CIT 595 - Computer Systems II

Spring 2011

C Refresher Lab #1

This lab is intended for students who need a refresher in C programming, particularly with arrays and pointers. Choose the assignment that seems most appropriate for you. Be sure to ask the instructor if you need help!

Write a program that looks through a text file and reports the ten most common letters in the text, along with the number of occurrences (you can assume the text file is all lower case letters and contains no punctuation other than whitespace). Your program should read in a text file, determine the most frequent letters, and report the ten most common letters and the number of occurrences, in sorted order.

The most challenging part of this assignment is: how will you determine the most frequent letters? Do you need to sort the entire list? If so, how will you do that? If not, how will you find the ten most common?

In order to read from a text file, you can use this library, which you should not change. There is also a sample program which uses that code to read from this file. Download all three, compile the test program, and make sure it runs correctly.

To use the library, first call the "initialize" function, and specify the name of the file that you want to read. Then, when you call the "readNext" file, it will return the next string of characters from the text file. Keep calling "readNext" until it returns NULL, indicating the end of the file.

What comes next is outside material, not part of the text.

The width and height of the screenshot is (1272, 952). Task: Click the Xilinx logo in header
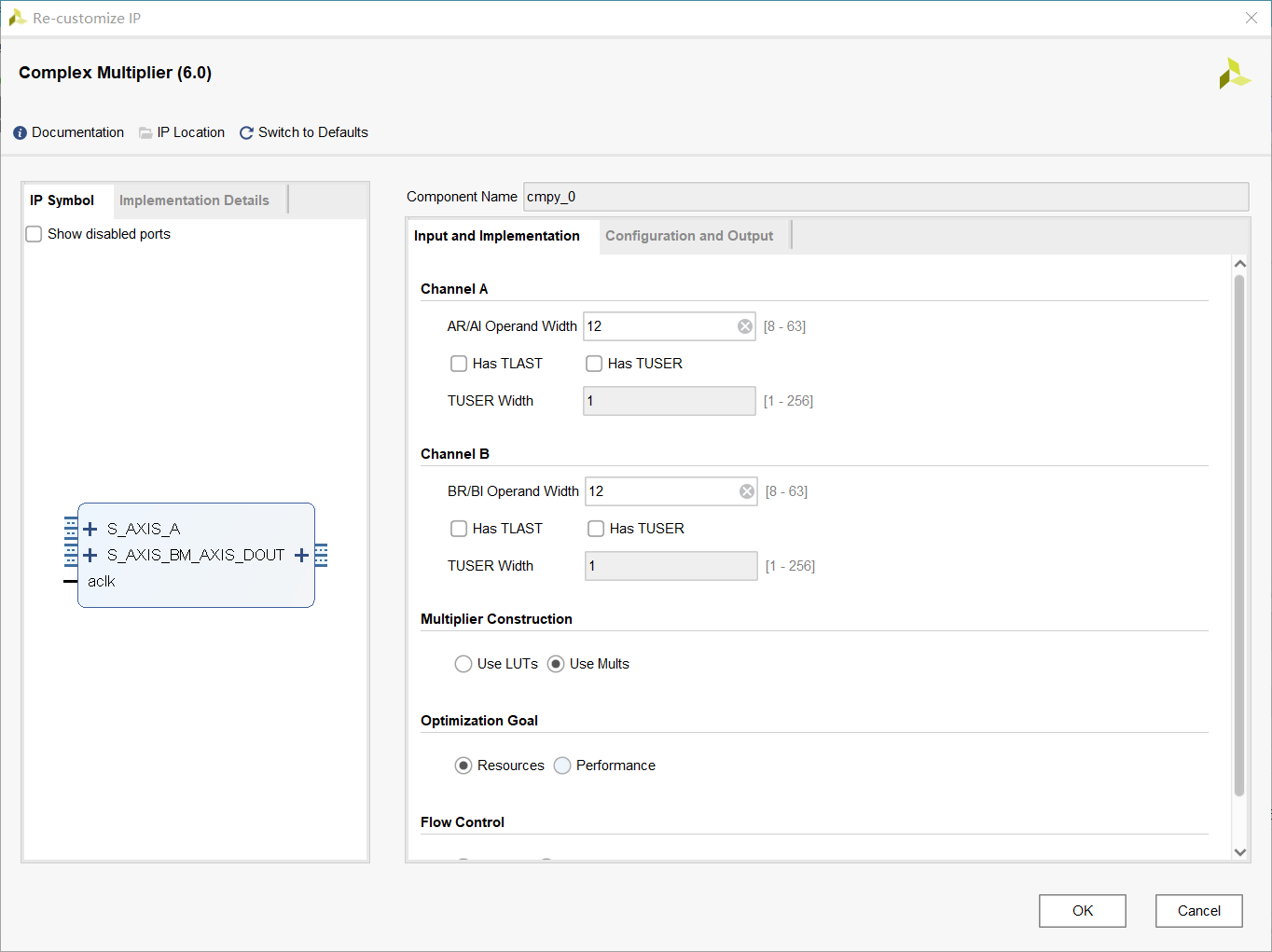click(1235, 74)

While developing your program, you should create your own small, simple text files to use so that you can be sure you are correctly reading the words, getting the bigrams, and keeping track of them. Once you think you have your program in a good state, you can try it on a larger file. Here is a link to the text of the Declaration of Independence. When you run your program on that file, you should have output that is similar to the following:

e: 860
t: 638
o: 514
n: 483
s: 476
a: 474
i: 449
r: 424
h: 349
d: 254

Modify the "easy" program above so that it reports the most common "bigrams" instead of the most common letters. Bigrams are groups of two written letters (or sometimes two syllables, or two words), and are very commonly used as the basis for simple statistical analysis of text. They are also used in many of the most successful language models for speech recognition. The most common bigrams in written English are "th", "er", "on", "an", and "re".

The most challenging part of this assignment is: how will you keep track of the number of occurrences of the bigrams? There are many ways to do this, including using arrays (either one- or two-dimensional) of ints.

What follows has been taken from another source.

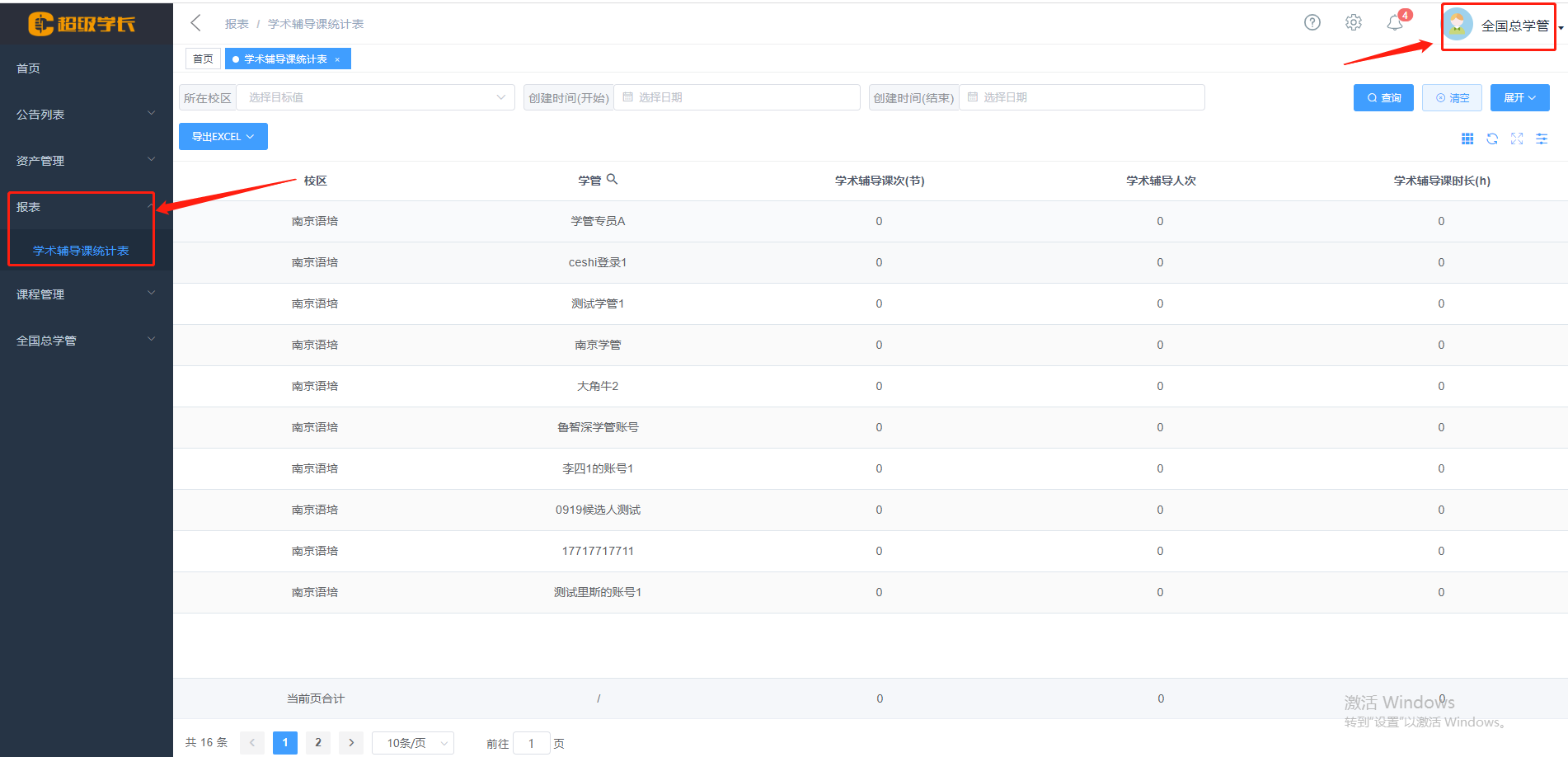Click search icon beside 学管 column header

[x=612, y=179]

You can use the file reader code, sample program, and Declaration of Independence text described above. Assume that bigrams do not span across words. When you run the program on the Declaration of Independence file, you should get the following output:

th: 189
he: 176
in: 118
es: 107
an: 105
nd: 103
re: 97
en: 92
on: 92
ti: 82

A "hashtable" is a data structure that can be thought of as an array of linked lists. It uses a hash function for each element to determine an integer representation (the hash code) for that element, and then uses the hash code to determine which "bucket" it belongs in, i.e. which element of the array holds the linked list it should be added to or found in. To figure out which bucket the element is in, we take the result of the hash code mod the size of the array.

As an example, consider a hashtable of strings of size 20, and a hash function that adds up the ASCII values of the characters in the string. For the string "dog", the hash code would be 100 + 111 + 103 = 314. Since 314 % 20 = 14, the string would be added to the linked list that is in the 14th spot (0-based, of course) of the array.

In this assignment, you will implement a hashtable using this skeleton code, which has a linked list implementation already defined. You simply need to implement the following functions:

There is a "main" function in the skeleton code that you can use to test your functions.